What is a Contested Divorce?

A “contested divorce” is a divorce action in which the parties are either unable or unlikely to reach an agreement on all of the issues presented by the divorce case without the intervention of a judge.  In New York, a marriage cannot be legally ended unless all of the issues arising from the marriage have been resolved.  Because there are so many issues on which agreement must be reached before the parties can be divorced, many cases end up being contested even though both parties want to be divorced, and even though they may agree on many if not most of the issues.

However, navigating a contested divorce is not impossible, especially when working with a skilled Long Island divorce attorney. The attorneys at Petroske Riezenman & Meyers, PC, are adept at reaching a settlement whenever possible. Even cases that start out with a fight over one or more issues can be settled when the right leverage and insight is applied.

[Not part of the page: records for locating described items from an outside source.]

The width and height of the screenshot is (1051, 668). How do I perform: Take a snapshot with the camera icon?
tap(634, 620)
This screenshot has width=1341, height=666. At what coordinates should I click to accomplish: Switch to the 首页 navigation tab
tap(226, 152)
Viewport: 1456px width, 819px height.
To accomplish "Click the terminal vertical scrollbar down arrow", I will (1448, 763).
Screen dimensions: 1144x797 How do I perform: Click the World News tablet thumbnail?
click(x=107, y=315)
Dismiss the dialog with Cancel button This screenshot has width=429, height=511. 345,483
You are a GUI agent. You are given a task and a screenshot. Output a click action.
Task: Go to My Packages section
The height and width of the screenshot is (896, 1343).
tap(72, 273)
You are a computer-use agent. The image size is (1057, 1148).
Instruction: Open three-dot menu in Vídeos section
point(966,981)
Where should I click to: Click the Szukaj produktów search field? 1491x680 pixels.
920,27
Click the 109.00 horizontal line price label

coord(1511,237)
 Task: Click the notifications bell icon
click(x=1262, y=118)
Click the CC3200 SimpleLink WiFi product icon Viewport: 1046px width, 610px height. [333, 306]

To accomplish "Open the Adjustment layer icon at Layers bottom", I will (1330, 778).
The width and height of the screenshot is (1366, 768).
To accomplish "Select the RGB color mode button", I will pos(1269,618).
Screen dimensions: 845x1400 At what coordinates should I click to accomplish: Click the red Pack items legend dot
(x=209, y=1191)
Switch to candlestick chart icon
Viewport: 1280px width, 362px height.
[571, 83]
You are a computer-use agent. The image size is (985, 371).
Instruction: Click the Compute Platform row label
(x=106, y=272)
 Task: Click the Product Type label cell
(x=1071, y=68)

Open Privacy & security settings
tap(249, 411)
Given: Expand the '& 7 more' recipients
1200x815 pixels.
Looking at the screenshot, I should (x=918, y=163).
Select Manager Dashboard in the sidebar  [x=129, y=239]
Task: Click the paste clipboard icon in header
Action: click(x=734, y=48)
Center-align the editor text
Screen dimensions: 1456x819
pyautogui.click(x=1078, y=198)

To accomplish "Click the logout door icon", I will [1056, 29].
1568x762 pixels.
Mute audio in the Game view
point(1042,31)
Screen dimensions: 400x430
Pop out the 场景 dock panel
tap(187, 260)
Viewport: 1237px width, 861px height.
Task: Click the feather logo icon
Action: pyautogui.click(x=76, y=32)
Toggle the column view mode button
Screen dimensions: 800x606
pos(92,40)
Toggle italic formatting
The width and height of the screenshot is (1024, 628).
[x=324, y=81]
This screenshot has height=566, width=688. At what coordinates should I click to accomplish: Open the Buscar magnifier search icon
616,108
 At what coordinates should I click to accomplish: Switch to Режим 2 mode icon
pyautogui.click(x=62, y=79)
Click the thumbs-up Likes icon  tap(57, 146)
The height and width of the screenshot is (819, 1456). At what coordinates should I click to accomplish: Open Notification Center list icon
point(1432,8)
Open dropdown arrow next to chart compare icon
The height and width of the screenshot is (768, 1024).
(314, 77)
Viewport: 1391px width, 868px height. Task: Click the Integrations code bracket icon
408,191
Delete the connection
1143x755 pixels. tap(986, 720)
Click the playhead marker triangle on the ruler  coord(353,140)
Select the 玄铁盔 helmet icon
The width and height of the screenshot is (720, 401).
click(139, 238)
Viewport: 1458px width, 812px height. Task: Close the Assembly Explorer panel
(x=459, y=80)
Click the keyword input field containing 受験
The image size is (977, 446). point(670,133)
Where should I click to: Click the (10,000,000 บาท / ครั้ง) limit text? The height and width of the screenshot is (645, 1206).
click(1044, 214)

Read below to learn more about a contested divorce or call to speak to one of our experienced divorce attorneys for a free and confidential consultation. Our firm serves Nassau and Suffolk counties on Long Island with the knowledge, experience and trust to give you the best advice.

 

How Are Issues in a Contested Divorce Resolved?

A contested divorce is resolved one of two ways– the parties compromise and enter into a settlement agreement, or a trial is held and a judge renders a decision.  There is no jury in a divorce trial.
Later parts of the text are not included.